Fracture Behavior and Fatigue Performance of Inconel 625

AUTOR(ES)
FONTE

Mat. Res.

DATA DE PUBLICAÇÃO

25/06/2018

RESUMO

Inconel 625 is a nickel-based highly-resistant superalloy widely used in aerospace components, in the nuclear industry, and especially in the maritime industry. Materials such as Inconel 625 have been widely used in oil exploration of Brazilian pre-salt layers due to their excellent resistance to corrosion under tension, pitting and crevice corrosion by chloride and sulphide ions, and also because they are resistant to microbiological corrosion. All components used in the exploration of crude oil in these environments suffer mechanical fatigue from oceanic oscillations that naturally occur. Samples were precisely machined and tested under uniaxial tension and cyclic tension-compression fatigue following determinations of the ASTM E8M and ASTM E466 standards respectively, at a loading ratio of R = -1. Tensile strengths of 586, 472, 382 and 306 MPa were selected according to the yield strength of the material for raising the S-N curve.

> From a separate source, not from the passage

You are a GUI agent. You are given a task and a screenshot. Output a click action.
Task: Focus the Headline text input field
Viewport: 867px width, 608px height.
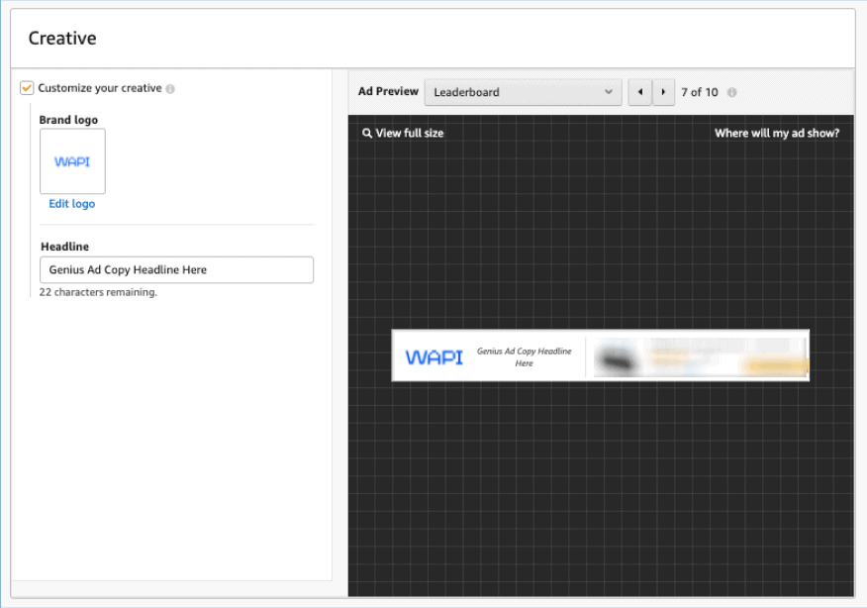tap(176, 269)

A macro and microstructural characterization regarding failure modes was performed revealing that fatigue striations predominated in the stable region of crack growth, whereas microvoids coalescence prevailed in the fast fracture zone. Inconel 625 presented a refined microstructure composed of equiaxial grains with a mean size of 14 µm, typical of refining obtained by hardening followed by recrystallization. The precipitation of MC type carbides (M=Mo or M=Nb) and Cr23C6 dispersed in the austenitic matrix of Inconel 625 controls a secondary alloy hardening mechanism.